I can feel it, but it remains intangible . . ." (Chuang Tzu 2,3).
The divine transcendence of Tao is also unmistakable in this attempt at a creed:
Tao possesses reality and substance,
but no external action or form.
It can be given; not received.
It can be obtained; not seen.
It is its own source and origin.
It existed before heaven and earth; yes from all eternity.
It makes spirits and gods divine; makes heaven and earth to be born.
It is above the zenith, yet not high; below the nadir, yet not low.
Preceding heaven and earth, it is not outdated.
Though older than oldest antiquity, it is no old." (Chuang Tzu 6,1)
Looking at an old tree, we in the West think of God as the Architect, the Artist who created it and shaped it, from outside. I remember once visiting an outdoor exhibition of sculpture in Arnhem, the Netherlands. One of the artists had placed this notice at the base of a majestic beech: "Statues are hewn by fools like me; only God could make this tree."
The Taoists looked at the inside of the tree. They saw God present, not as the super-sculptor, but as the primal force from which the tree drew its being and its specific form. Becoming aware of this divine origin was for them "great knowledge", to be distinguished from the "small knowledge" of our petty, every-day existence.

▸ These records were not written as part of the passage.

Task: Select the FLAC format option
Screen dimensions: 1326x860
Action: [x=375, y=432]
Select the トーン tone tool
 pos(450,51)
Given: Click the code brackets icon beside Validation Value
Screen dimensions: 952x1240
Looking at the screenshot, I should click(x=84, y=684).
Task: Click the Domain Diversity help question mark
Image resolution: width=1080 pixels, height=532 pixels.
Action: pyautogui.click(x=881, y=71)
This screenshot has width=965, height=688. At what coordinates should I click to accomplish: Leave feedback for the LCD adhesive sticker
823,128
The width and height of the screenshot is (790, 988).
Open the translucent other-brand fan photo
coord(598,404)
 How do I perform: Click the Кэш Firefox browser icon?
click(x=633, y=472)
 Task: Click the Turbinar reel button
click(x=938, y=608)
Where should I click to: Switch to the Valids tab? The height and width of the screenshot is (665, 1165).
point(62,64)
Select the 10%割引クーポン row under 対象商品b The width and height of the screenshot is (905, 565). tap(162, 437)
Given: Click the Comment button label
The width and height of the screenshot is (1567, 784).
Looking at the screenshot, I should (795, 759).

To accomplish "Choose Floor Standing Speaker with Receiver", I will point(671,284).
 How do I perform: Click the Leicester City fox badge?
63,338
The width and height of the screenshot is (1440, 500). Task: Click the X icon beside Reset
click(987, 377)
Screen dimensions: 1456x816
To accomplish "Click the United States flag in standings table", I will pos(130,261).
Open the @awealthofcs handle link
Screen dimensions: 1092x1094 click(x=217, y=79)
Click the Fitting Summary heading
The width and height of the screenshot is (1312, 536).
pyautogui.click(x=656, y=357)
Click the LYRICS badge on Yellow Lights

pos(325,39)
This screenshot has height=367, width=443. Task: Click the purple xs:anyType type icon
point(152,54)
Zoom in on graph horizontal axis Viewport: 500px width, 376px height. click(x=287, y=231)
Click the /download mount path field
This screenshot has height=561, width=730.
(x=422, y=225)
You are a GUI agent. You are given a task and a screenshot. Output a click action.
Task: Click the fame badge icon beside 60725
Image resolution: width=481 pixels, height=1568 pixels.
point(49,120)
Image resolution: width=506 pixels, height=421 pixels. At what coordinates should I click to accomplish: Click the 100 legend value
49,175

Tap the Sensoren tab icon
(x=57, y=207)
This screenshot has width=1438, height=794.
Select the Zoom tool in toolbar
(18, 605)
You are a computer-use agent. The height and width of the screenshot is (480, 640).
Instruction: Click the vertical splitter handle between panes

Because of our external approach, we in he West are inclined to see God's presence manifested most clearly in what is marvellous and spectacular. We are moved to think of God when we watch a sunset, a starlit sky, a school of flying fish skimming the waves. We would not normally associate God with ugly things. In fact, we feel embarrassed in our faith because God created what looks evil or imperfect. But the Taoists saw the same divine principle underlie all reality. They meditated with preference on imperfect things: gnarled oaks, hunchbacks, freak pigs with twisted snouts, earthquakes and famine. The Tao is in insects, weeds, mud and excrements.
The greatest difference, perhaps, lies in the Taoist perception of their own involvement. For they knew that the Tao they became aware of in other things was the same Tao living in themselves. That is why the sacred oak could rebuke the carpenter: "Who are you, useless creature that you are, to judge me to be a useless tree?" By getting to know the Tao, one begins to understand oneself. But the opposite is also true. "One only gets to know things by knowing oneself."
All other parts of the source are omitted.